Dr. Horst Luckhaupt, Vorsitzender des Diözesanen Ethikrates im Erzbistum Paderborn und Chefarzt der HNO-Klinik im St.-Johannes-Hospital Dortmund, betonte, die Musterberufsordnung der Bundesärztekammer verbiete die Hilfe zur Selbsttötung. Luckhaupt sagte, Kranke und ihre Angehörigen müssten vom medizinischen Personal mit ihren Fragen und Sorgen ernst genommen werden. Vor allem Maßnahmen in der letzten Lebensphase müssten gut kommuniziert werden. Als Problem sieht Luckhaupt allerdings: „Ärzte sind nie dazu ausgebildet worden, mit Schwerkranken zu kommunizieren.“ Erste Ansätze dazu gebe es erst jetzt an den medizinischen Fakultäten.
Eine strikte begriffliche Unterscheidung in der Diskussion um assistierten Suizid und Sterbehilfe mahnte Prof. Dr. Franz-Josef Bormann an, Moraltheologe der Uni Tübingen und Mitglied des Diözesanen Ethikrates und der Ethikkommission der Bundesärztekammer. Während bei einem assistierten Suizid der Patient selbst der Handelnde sei, habe bei der aktiven Sterbehilfe ein Dritter die „Tatherrschaft“. Jemanden sterben zu lassen sei etwas anderes als ihn zu töten. Dem Hauptargument in der gesellschaftlichen Diskussion für den assistierten Suizid, der Selbstbestimmung, hielt Bormann entgegen, dass die Annahme, ein schwerstleidender Patient könne frei entscheiden, reine Fiktion sei. Zudem befürchtet Bormann bei einer gesellschaftlich akzeptierten Form des selbstbestimmten Todes einen inakzeptablen Druck auf die Schwachen in der Gesellschaft, die sich im Krankheitsfall zum Suizid verpflichtet fühlen könnten. Dagegen stellt er das Konzept des natürlichen Todes.

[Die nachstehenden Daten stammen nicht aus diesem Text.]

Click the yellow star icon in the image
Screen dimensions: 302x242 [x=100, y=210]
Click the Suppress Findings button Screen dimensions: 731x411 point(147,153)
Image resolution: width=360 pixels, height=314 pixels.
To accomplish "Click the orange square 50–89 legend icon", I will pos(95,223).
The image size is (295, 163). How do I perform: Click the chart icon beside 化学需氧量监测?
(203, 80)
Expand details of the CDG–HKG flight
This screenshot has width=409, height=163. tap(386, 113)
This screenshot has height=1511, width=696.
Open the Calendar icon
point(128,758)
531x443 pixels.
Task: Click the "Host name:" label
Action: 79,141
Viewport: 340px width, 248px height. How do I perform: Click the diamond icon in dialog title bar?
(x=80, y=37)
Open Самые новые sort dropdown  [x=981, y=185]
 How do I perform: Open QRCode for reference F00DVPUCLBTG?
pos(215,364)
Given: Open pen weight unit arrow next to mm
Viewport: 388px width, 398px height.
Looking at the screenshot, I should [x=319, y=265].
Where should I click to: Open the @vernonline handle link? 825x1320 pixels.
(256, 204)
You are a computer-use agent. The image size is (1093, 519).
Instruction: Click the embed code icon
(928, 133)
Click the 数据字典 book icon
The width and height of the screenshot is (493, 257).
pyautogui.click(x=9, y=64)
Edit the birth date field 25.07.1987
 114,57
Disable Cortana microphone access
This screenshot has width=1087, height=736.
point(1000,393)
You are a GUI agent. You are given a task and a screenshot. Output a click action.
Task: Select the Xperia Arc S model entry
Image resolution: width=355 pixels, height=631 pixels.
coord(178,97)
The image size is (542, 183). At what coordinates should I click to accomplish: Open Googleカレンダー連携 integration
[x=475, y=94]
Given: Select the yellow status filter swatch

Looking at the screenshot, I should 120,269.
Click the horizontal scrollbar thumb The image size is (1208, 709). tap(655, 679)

Einen entsprechenden Dammbruch befürchtet auch der Bundestagsabgeordnete Hubert Hüppe (CDU) aus Werne (Kreis Unna). Er stellte die vier Gesetzentwürfe zur Regelung der Sterbehilfe vor, über die im November im Bundestag abgestimmt wird, und nannte den der Abgeordneten Peter Hinze (CDU) und Karl Lauterbach (SPD) „den gefährlichsten Antrag“. „Weil er nichts einschränken will und Ärzte verpflichten will, sich an einer Tötungshandlung zu beteiligen: Das würde zu einer Entsolidarisierung der Gesellschaft führen.“ Besonders gefährdet seien bei einer solchen Regelung Menschen mit Behinderung, sagte der ehemalige Behindertenbeauftragte der Bundesregierung. Diese könnten unter Rechtfertigungsdruck kommen, warum sie weiterleben wollen. Hüppe unterstützt deshalb den Gesetzentwurf von Patrick Sensburg und Thomas Dörflinger (beide CDU), die die Suizidassistenz verbieten wollen. Da dieser Entwurf aber keine Mehrheitsaussichten habe, hoffe er, dass alternativ der Gesetzentwurf einer überfraktionellen Gruppe um Michael Brand (CDU) und Kerstin Griese (SPD) verabschiedet werde. Diese will dem geschäftsmäßig assistierten Suizid einen Riegel vorschieben.